• Text under study:
Rearranging Deck Chairs on the Titanic

(February 12, 2005)

So the boss, miraculously, got to the airport and got on a plane and got to London and then got to Rome.

I don't use "miraculously" lightly. Not in the way "awesome" has passed into common colloquialism. It really was miraculous. It really was quite the miracle. I'm not even sure how we did it. The entire day, nay, week, was a disaster.

During the interview for this job back in November, part of the "thing" he hired me for, as he swept his arm towards the general melee that was his desk and work area, was to "get him organized." Okay, I can do that. I'm good at that, being a process-minded type. Process. Logistics. It's what I did at GiantSuckingSound.com.

I've won awards.

But you know what? All the process in the world cannot help in some situations. Take the Titanic for example, hands down one of the world's most famous disasters.

I am certain that every person on the ship knew their job, knew what to do with what equipment and in what situation. But so what? It was already a disaster waiting to happen. No amount of protocol could have helped. Envision it: Midnight on April 10th, twenty minutes after slamming the iceberg, the Deck Chair Guy is a good do-bee and dutifully rearranges the deck chairs as per his work instructions.

This is me, trying to get the boss to the airport, with everything he needs, on time.

If you think it sounds easy, make note: this is a man who, on a daily basis, loses his glasses, CDs, DVDs, manuals, his glasses again, red handled pliers, cables, his glasses again, wallet, cell phone, keys, red handled pliers again... and the other day? He lost an envelope with 2200 crisp hundred dollar bills.

This happens because he moves at top speed, tearing around the office leaving a wake of wires, papers, drives, coffee cups, tools and unidentifiable bits of electronic parts.

Add to that how busy we are, how many times a day the phone rings, and the constant need for things to happen TODAY that take a week or six, and it means I wangle my way through a series of seemingly impossible feats every day.

These feats cannot be accomplished alone. And for this I am thankful for my circle of friends. To wit:

On Christmas Eve eve, Mojonine spent a half hour on the phone talking the boss through the finer points of purchasing electronic drums for his little boy. This was after about ninety minutes hearing him fret and query aloud what the fuck everything was. "Would you like to speak with a drummer?" I ventured. "Do you KNOW a drummer?" he asked. "I'm pretty sure I could put my hands on a drummer." Or twenty, I thought but didn't say. Mojonine helped him in no time.

• Goal of the exercise:
Extend the piece about keeping a disorganized boss on track, picking up right after its last sentence and keeping its voice.

• Data supplied:
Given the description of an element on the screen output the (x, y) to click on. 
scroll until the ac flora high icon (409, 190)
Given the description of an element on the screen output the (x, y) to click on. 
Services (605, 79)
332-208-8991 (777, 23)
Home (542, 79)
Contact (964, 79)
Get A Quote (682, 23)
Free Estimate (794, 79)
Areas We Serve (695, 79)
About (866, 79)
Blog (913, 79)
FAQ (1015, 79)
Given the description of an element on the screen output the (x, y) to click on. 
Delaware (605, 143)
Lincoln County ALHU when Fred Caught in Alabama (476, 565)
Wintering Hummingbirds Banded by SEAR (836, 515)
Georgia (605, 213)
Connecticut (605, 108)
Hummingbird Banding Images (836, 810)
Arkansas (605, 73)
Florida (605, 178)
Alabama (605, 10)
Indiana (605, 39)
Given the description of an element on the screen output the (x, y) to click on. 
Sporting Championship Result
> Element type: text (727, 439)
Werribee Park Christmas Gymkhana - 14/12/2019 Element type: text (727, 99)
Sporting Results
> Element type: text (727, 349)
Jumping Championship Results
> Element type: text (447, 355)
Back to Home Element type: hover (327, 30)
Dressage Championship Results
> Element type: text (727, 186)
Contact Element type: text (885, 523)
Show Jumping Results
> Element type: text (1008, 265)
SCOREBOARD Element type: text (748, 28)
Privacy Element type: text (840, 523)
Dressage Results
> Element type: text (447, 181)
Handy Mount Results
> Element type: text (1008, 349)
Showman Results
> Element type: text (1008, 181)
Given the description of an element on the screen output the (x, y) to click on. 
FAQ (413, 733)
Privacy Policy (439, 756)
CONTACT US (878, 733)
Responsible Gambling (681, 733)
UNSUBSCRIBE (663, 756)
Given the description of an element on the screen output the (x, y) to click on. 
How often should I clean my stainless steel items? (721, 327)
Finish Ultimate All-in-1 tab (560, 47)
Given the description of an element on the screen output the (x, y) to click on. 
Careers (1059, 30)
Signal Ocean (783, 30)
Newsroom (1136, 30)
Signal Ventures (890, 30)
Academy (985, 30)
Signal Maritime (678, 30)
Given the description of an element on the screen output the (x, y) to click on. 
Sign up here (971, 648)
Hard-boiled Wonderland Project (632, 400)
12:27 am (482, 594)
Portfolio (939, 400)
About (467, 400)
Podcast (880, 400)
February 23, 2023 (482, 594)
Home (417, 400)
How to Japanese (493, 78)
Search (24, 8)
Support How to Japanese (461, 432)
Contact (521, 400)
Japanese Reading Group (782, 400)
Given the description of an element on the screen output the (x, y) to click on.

• Response to this task:
Three weeks ago, onlyone did a marvelous trick in Photoshop that meant we could sent a photo of our system to a magazine who needed it that day. There would have been no way for me to do it. It involved skewing, rotating, distoring and resizing four different things.

Three weeks ago, Hub gave us the phone number of a venture capitalist that's already been in the office twice to talk about raising capital for us.

Two weeks ago, Sam helped me haul four six-foot table tops and eight heavy file cabinets from the freight elevator to our office so that the boss could rush to return the U Haul van before the garage closed. "He was going to leave you do to this yourself?" Sam asked incredulously at our fifth or sixth trip with a rolling cart Sam had spotted on the third floor.

Tuesday, Neil left his apartment in Medford at 3:30 and managed to get to PCs for Everyone in Cambridge, then to the office in Allston by 4:30, with two Gigabit Ethernet cards that the boss needed for the trip and was going to try (???) to go pick up himself. Then Neil called for a cab, to the cab company for which he dispatches, which is likely the single reason the boss made it to the airport at all.

I must say, the boss handles all these people in stride. I say that shows a spunk and open-mindedness that I quite like.

It's a wikkid fun job.

I really just need to wrestle the wheel away from him sometimes, because he just can't see that the iceberg could have been avoided by better planning and slowing the fuck down.